Re: document the need to analyze partitioned tables - Mailing list pgsql-hackers

From Bruce Momjian
Subject Re: document the need to analyze partitioned tables
Date
Msg-id Y8hjXaVPc9rSkBQw@momjian.us
Whole thread Raw
In response to Re: document the need to analyze partitioned tables  (Laurenz Albe <laurenz.albe@cybertec.at>)
Responses Re: document the need to analyze partitioned tables
List pgsql-hackers
On Wed, Jan 18, 2023 at 10:15:18AM +0100, Laurenz Albe wrote:
> On Tue, 2023-01-17 at 16:16 -0500, Bruce Momjian wrote:
> > On Tue, Jan 17, 2023 at 03:00:50PM -0600, Justin Pryzby wrote:
> > > Maybe (all?) the clarification the docs need is to say:
> > > "Partitioned tables are not *themselves* processed by autovacuum."
> > 
> > Yes, I think the lack of autovacuum needs to be specifically mentioned
> > since most people assume autovacuum handles _all_ statistics updating.
> > 
> > Can someone summarize how bad it is we have no statistics on partitioned
> > tables?  It sounds bad to me.
> 
> Andrey Lepikhov had an example earlier in this thread[1].  It doesn't take
> an exotic query. 
> 
> Attached is a new version of my patch that tries to improve the wording.

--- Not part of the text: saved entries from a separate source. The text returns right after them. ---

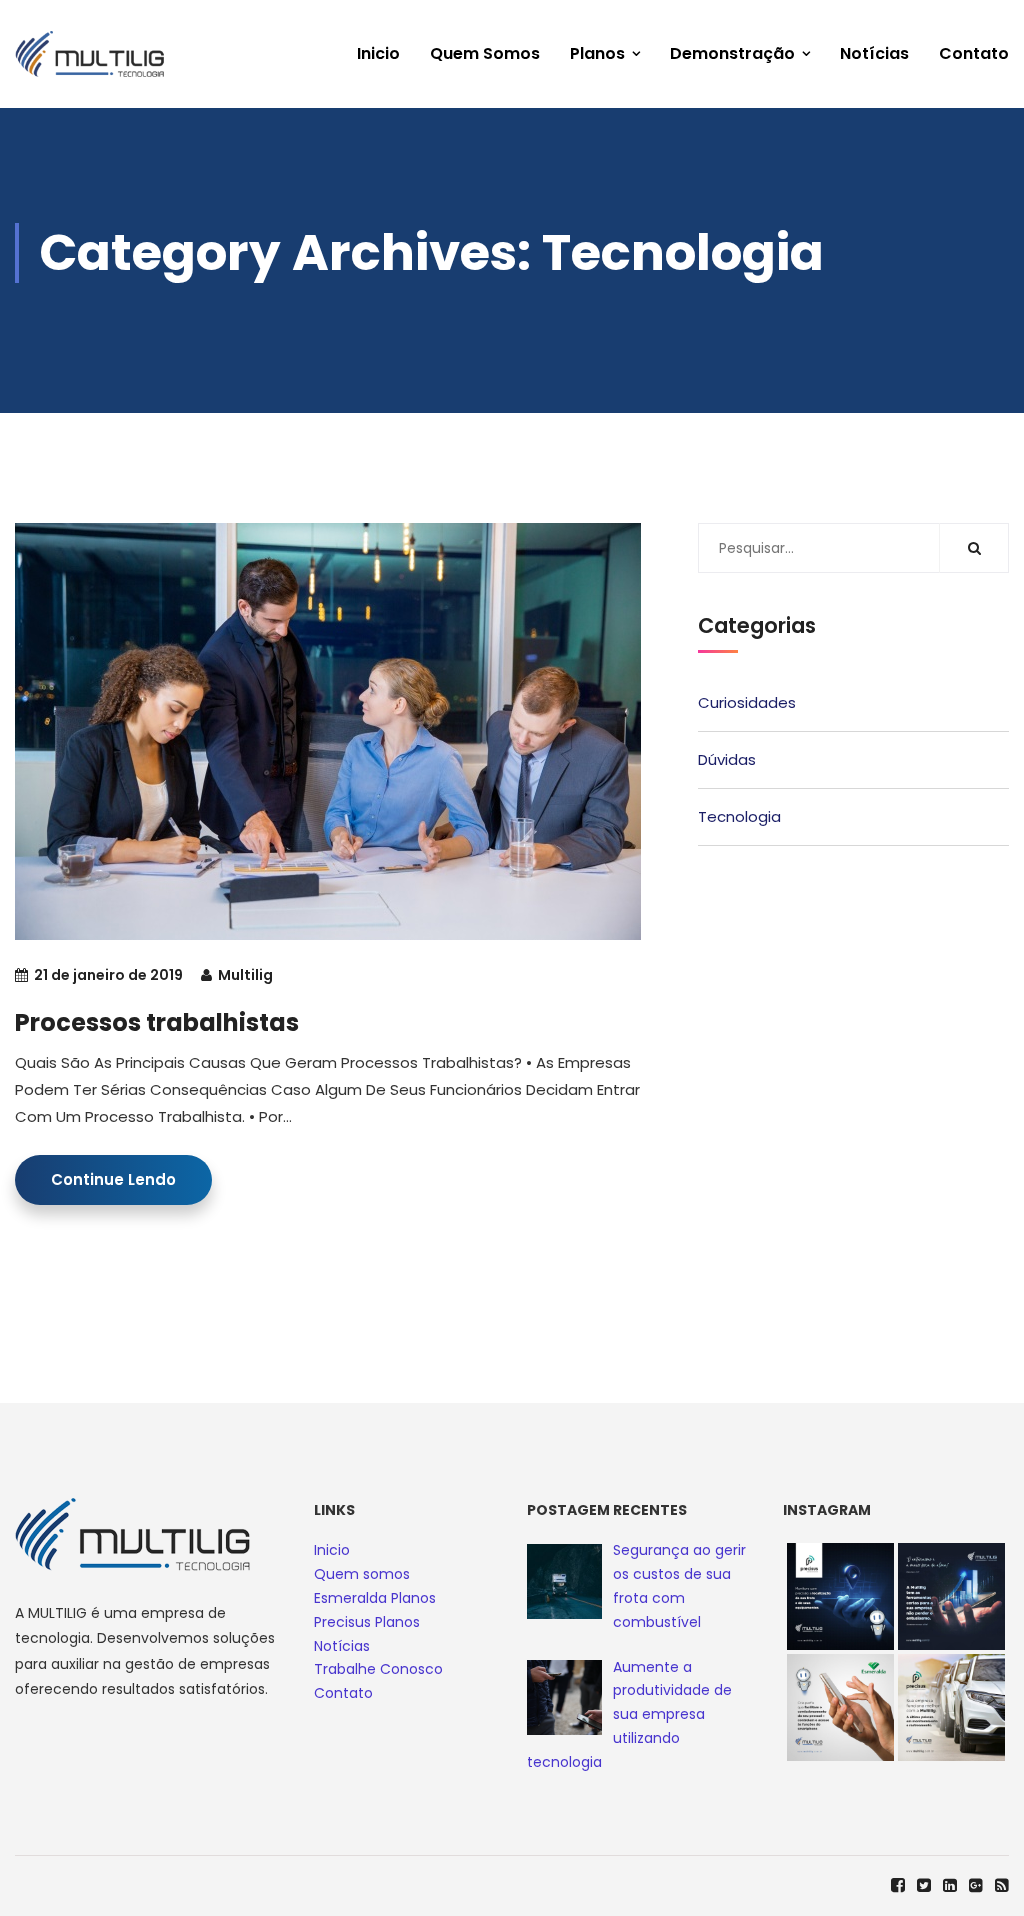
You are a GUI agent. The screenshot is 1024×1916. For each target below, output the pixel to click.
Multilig (245, 975)
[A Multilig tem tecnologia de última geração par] (951, 1707)
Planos (597, 53)
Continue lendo (113, 1179)
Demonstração (732, 53)
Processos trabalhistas (157, 1022)
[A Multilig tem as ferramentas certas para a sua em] (951, 1596)
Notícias (874, 53)
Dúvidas (727, 759)
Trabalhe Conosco (378, 1669)
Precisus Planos (367, 1622)
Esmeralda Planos (375, 1598)
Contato (974, 53)
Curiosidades (747, 702)
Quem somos (485, 53)
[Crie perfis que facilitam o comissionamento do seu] (840, 1707)
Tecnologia (739, 816)
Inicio (378, 53)
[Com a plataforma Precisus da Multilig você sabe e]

Ah, yes, that is the example I saw but could not re-find.  Here is the
output:

    CREATE TABLE test (id integer, val integer) PARTITION BY hash (id);
    
    CREATE TABLE test_0 PARTITION OF test
       FOR VALUES WITH (modulus 2, remainder 0);
    CREATE TABLE test_1 PARTITION OF test
       FOR VALUES WITH (modulus 2, remainder 1);
    
    INSERT INTO test (SELECT q, q FROM generate_series(1,10) AS q);
    
    VACUUM ANALYZE test;
    
    INSERT INTO test (SELECT q, q%2 FROM generate_series(11,200) AS q);
    
    VACUUM ANALYZE test_0,test_1;
    
    EXPLAIN (ANALYZE, TIMING OFF, SUMMARY OFF)
    SELECT * FROM test t1, test t2 WHERE t1.id = t2.val;
                                                   QUERY PLAN                                                
    ---------------------------------------------------------------------------------------------------------
     Hash Join  (cost=7.50..15.25 rows=200 width=16) (actual rows=105 loops=1)
       Hash Cond: (t1.id = t2.val)
       ->  Append  (cost=0.00..5.00 rows=200 width=8) (actual rows=200 loops=1)
             ->  Seq Scan on test_0 t1_1  (cost=0.00..2.13 rows=113 width=8) (actual rows=113 loops=1)
             ->  Seq Scan on test_1 t1_2  (cost=0.00..1.87 rows=87 width=8) (actual rows=87 loops=1)
       ->  Hash  (cost=5.00..5.00 rows=200 width=8) (actual rows=200 loops=1)
             Buckets: 1024  Batches: 1  Memory Usage: 16kB
             ->  Append  (cost=0.00..5.00 rows=200 width=8) (actual rows=200 loops=1)
                   ->  Seq Scan on test_0 t2_1  (cost=0.00..2.13 rows=113 width=8) (actual rows=113 loops=1)
                   ->  Seq Scan on test_1 t2_2  (cost=0.00..1.87 rows=87 width=8) (actual rows=87 loops=1)
    
    VACUUM ANALYZE test;
    
    EXPLAIN (ANALYZE, TIMING OFF, SUMMARY OFF)
    SELECT * FROM test t1, test t2 WHERE t1.id = t2.val;
                                                   QUERY PLAN                                                
    ---------------------------------------------------------------------------------------------------------
     Hash Join  (cost=7.50..15.25 rows=200 width=16) (actual rows=105 loops=1)
       Hash Cond: (t2.val = t1.id)
       ->  Append  (cost=0.00..5.00 rows=200 width=8) (actual rows=200 loops=1)
             ->  Seq Scan on test_0 t2_1  (cost=0.00..2.13 rows=113 width=8) (actual rows=113 loops=1)
             ->  Seq Scan on test_1 t2_2  (cost=0.00..1.87 rows=87 width=8) (actual rows=87 loops=1)
       ->  Hash  (cost=5.00..5.00 rows=200 width=8) (actual rows=200 loops=1)
             Buckets: 1024  Batches: 1  Memory Usage: 16kB
             ->  Append  (cost=0.00..5.00 rows=200 width=8) (actual rows=200 loops=1)
                   ->  Seq Scan on test_0 t1_1  (cost=0.00..2.13 rows=113 width=8) (actual rows=113 loops=1)
                   ->  Seq Scan on test_1 t1_2  (cost=0.00..1.87 rows=87 width=8) (actual rows=87 loops=1)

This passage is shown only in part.